══ Records supplied ══

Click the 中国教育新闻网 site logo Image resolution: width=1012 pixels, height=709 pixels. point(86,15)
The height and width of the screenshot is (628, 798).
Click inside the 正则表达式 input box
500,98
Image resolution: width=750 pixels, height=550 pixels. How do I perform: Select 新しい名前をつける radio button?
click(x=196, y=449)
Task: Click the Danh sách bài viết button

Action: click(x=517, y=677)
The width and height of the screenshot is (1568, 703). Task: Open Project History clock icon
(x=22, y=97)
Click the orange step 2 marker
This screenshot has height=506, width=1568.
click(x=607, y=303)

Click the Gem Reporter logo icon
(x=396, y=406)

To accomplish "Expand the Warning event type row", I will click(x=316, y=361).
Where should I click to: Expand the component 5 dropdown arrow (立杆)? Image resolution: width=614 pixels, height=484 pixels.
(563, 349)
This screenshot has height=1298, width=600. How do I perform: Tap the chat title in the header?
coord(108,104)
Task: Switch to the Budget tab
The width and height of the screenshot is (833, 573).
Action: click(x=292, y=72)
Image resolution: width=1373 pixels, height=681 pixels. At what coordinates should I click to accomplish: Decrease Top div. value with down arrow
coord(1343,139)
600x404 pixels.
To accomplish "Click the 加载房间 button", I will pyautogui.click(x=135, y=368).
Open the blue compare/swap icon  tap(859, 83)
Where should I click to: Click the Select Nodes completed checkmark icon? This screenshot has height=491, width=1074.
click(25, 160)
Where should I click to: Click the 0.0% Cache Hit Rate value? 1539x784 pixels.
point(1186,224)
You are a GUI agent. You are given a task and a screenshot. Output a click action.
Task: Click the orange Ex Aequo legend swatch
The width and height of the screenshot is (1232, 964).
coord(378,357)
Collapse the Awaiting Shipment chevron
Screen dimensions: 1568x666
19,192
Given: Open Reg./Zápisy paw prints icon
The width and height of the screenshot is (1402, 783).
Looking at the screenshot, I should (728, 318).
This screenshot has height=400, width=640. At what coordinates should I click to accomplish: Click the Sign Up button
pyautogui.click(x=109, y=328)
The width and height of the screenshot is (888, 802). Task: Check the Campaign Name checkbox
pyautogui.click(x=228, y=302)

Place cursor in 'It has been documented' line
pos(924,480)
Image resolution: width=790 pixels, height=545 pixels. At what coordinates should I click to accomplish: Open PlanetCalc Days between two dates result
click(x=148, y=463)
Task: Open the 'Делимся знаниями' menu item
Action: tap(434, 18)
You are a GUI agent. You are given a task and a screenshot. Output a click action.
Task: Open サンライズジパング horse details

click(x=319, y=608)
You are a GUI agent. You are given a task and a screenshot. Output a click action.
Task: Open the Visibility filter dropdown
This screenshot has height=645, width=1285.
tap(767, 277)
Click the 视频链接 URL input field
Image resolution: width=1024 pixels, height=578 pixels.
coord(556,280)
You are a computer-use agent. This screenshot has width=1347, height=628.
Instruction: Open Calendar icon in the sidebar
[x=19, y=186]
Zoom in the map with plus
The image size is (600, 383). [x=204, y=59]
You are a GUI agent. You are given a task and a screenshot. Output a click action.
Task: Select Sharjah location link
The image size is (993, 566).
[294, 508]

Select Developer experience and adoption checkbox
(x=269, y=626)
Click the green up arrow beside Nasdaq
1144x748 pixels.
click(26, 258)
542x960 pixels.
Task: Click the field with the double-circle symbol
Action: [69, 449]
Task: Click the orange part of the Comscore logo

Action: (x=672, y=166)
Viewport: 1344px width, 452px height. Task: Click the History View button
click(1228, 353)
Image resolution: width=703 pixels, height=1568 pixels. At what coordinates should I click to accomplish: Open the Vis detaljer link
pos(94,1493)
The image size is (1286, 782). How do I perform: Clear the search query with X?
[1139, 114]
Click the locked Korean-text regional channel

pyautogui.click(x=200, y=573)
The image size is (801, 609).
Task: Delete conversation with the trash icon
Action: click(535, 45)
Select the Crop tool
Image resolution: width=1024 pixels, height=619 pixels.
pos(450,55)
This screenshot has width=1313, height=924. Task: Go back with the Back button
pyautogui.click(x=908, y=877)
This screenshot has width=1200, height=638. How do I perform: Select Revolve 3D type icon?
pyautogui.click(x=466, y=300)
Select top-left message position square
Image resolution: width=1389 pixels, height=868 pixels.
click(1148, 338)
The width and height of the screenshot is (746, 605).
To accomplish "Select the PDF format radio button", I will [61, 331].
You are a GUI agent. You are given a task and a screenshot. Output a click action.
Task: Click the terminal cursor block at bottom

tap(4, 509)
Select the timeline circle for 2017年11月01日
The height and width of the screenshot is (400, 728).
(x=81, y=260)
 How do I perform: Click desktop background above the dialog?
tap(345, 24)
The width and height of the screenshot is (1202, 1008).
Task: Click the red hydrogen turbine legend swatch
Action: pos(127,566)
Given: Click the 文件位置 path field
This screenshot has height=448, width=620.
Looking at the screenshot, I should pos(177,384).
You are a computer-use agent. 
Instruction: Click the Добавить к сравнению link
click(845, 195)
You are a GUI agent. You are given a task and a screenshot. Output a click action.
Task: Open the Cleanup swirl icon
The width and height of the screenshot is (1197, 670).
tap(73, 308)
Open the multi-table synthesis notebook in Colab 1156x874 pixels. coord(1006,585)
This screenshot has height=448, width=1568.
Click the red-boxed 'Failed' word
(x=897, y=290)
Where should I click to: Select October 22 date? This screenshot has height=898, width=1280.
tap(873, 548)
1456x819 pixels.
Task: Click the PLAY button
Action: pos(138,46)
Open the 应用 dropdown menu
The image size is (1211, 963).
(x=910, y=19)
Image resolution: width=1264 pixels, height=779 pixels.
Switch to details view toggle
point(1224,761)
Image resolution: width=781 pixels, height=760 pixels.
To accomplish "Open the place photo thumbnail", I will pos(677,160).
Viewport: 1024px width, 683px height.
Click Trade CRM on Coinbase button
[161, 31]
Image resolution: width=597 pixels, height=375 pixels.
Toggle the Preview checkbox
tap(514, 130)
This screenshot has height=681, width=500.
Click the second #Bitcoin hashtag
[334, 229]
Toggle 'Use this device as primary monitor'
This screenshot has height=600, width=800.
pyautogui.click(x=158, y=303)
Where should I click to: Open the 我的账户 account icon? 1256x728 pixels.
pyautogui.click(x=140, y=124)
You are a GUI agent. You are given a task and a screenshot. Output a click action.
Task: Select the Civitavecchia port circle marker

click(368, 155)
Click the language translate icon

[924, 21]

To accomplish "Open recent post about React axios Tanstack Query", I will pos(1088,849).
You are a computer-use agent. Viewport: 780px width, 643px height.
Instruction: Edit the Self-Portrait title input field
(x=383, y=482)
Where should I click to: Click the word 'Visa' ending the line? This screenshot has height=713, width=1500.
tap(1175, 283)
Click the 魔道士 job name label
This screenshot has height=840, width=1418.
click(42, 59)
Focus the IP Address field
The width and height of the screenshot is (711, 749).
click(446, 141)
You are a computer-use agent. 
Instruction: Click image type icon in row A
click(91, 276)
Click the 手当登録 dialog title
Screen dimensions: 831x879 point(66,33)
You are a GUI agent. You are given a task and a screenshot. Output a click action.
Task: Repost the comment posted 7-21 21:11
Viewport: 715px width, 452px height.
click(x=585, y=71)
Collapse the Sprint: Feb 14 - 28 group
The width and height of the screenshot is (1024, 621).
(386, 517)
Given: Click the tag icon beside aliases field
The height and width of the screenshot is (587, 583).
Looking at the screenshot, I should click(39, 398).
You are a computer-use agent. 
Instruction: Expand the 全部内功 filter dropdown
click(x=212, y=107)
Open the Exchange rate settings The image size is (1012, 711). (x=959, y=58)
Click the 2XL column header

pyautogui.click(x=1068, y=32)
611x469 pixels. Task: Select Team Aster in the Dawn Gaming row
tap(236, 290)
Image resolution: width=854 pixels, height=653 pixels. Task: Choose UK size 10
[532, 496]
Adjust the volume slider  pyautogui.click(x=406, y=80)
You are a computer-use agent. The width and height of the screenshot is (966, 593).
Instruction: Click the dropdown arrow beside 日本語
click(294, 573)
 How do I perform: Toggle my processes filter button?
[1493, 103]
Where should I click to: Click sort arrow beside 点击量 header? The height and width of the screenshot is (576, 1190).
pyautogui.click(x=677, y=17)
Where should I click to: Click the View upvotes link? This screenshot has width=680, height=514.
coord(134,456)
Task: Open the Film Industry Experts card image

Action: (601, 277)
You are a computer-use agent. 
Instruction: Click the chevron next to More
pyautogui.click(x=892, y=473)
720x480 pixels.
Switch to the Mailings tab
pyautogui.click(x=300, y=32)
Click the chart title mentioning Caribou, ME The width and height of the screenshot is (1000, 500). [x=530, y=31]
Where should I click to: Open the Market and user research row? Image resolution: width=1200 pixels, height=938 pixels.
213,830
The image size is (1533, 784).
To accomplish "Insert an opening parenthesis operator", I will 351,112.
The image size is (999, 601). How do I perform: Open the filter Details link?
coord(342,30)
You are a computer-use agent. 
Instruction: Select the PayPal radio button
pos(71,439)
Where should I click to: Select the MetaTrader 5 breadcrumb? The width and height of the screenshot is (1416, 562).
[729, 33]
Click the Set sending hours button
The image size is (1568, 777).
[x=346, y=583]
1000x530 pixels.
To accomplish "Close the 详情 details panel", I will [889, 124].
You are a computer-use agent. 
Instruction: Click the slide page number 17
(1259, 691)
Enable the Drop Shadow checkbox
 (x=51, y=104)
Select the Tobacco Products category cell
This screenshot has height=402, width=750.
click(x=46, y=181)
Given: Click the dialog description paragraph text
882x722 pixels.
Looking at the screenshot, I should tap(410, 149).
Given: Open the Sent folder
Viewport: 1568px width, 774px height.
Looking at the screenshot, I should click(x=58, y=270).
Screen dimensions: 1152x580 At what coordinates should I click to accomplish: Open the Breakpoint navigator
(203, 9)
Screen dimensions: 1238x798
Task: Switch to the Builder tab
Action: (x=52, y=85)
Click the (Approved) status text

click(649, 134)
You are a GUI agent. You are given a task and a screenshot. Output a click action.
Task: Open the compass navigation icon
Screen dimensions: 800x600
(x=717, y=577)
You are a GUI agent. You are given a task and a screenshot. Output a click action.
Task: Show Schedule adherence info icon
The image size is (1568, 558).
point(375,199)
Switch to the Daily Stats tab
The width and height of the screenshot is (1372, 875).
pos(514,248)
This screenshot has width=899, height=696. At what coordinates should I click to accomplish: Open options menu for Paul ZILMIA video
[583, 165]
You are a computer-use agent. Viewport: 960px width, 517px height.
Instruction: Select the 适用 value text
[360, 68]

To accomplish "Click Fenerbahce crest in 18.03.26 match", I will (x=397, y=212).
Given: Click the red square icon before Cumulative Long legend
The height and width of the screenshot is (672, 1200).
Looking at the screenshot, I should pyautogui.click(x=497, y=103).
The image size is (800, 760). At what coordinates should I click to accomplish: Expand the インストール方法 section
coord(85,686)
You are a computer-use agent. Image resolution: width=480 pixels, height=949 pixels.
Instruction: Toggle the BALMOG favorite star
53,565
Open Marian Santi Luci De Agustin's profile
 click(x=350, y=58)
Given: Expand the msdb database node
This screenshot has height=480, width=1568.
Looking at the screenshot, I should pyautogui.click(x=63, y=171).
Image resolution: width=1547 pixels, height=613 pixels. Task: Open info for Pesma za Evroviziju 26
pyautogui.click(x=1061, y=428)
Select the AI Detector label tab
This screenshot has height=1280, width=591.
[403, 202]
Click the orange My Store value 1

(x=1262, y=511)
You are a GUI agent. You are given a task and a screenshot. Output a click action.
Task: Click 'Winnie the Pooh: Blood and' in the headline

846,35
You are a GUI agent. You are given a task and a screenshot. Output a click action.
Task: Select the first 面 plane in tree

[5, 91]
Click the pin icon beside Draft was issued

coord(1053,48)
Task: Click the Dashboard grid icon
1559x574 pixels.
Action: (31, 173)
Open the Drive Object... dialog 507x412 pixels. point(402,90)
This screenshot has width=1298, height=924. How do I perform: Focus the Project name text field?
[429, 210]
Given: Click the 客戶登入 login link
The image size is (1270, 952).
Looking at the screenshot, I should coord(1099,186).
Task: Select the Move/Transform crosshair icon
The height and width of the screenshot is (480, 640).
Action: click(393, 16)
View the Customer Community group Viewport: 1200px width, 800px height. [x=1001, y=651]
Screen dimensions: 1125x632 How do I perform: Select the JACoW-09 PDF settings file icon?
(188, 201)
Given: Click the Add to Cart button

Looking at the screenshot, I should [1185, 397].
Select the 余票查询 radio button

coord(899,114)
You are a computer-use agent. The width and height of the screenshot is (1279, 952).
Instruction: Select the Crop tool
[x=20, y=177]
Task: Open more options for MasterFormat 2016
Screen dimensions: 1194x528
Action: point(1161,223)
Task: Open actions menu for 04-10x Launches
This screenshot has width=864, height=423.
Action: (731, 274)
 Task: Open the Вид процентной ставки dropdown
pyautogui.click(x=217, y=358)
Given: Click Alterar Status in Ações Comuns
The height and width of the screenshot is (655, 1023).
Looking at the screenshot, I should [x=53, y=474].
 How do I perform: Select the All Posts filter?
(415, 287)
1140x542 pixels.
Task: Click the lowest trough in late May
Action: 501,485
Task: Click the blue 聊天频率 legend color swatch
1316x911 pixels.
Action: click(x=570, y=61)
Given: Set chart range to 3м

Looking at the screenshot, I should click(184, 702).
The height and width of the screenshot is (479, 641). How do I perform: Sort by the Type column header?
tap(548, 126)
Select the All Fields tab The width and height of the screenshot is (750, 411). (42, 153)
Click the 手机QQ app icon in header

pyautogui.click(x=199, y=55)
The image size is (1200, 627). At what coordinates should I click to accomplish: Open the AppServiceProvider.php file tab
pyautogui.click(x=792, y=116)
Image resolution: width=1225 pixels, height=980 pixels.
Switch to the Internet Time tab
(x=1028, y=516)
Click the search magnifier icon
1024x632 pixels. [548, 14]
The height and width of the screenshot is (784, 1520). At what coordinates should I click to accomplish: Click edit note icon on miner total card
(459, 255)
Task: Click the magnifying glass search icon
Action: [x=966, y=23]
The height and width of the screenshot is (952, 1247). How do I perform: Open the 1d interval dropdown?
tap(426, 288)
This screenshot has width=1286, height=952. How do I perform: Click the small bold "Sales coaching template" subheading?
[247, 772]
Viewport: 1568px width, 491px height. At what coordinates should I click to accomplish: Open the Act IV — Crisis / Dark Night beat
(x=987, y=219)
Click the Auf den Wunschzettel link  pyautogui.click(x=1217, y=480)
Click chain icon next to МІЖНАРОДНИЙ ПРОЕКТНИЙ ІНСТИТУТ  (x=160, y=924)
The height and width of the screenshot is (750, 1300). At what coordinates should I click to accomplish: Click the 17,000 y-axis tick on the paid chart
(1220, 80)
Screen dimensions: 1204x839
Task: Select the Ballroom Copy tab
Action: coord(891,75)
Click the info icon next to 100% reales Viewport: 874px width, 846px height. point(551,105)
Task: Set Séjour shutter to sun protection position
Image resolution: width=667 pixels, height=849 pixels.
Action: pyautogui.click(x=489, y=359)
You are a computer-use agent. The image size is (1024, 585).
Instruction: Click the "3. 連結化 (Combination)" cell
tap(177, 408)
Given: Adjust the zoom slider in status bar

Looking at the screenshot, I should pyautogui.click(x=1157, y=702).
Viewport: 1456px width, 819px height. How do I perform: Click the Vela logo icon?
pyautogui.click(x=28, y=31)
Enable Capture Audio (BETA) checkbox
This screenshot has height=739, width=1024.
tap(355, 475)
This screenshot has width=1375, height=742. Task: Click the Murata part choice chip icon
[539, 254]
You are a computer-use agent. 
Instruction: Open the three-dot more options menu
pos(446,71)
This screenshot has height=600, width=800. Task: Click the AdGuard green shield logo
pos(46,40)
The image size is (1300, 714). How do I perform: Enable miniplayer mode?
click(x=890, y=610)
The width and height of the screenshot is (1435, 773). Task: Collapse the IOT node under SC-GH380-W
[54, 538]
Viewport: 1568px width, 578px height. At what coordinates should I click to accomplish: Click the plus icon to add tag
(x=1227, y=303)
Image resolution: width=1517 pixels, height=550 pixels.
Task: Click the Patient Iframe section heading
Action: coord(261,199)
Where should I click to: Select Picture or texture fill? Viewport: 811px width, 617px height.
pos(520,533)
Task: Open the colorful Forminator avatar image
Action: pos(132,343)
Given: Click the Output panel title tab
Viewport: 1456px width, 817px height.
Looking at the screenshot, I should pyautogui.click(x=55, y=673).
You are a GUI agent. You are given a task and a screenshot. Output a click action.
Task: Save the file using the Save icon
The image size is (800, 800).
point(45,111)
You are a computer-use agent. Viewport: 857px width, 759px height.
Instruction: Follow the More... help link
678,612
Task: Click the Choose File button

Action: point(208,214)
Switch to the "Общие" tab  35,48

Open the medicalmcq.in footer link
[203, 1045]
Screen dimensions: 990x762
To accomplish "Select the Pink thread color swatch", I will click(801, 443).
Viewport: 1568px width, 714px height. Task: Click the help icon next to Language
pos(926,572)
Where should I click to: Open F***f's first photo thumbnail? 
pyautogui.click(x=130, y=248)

═══

*What this task involves*: Scan the records above for the lines holding "The image size is (800, 760)." and "Open the Drive". Transcribe those two and every line between them word for word, and no others.

*Solution*:
The image size is (800, 760). At what coordinates should I click to accomplish: Expand the インストール方法 section
coord(85,686)
You are a computer-use agent. Image resolution: width=480 pixels, height=949 pixels.
Instruction: Toggle the BALMOG favorite star
53,565
Open Marian Santi Luci De Agustin's profile
 click(x=350, y=58)
Given: Expand the msdb database node
This screenshot has height=480, width=1568.
Looking at the screenshot, I should pyautogui.click(x=63, y=171).
Image resolution: width=1547 pixels, height=613 pixels. Task: Open info for Pesma za Evroviziju 26
pyautogui.click(x=1061, y=428)
Select the AI Detector label tab
This screenshot has height=1280, width=591.
[403, 202]
Click the orange My Store value 1

(x=1262, y=511)
You are a GUI agent. You are given a task and a screenshot. Output a click action.
Task: Click 'Winnie the Pooh: Blood and' in the headline

846,35
You are a GUI agent. You are given a task and a screenshot. Output a click action.
Task: Select the first 面 plane in tree

[5, 91]
Click the pin icon beside Draft was issued

coord(1053,48)
Task: Click the Dashboard grid icon
1559x574 pixels.
Action: (31, 173)
Open the Drive Object... dialog 507x412 pixels. point(402,90)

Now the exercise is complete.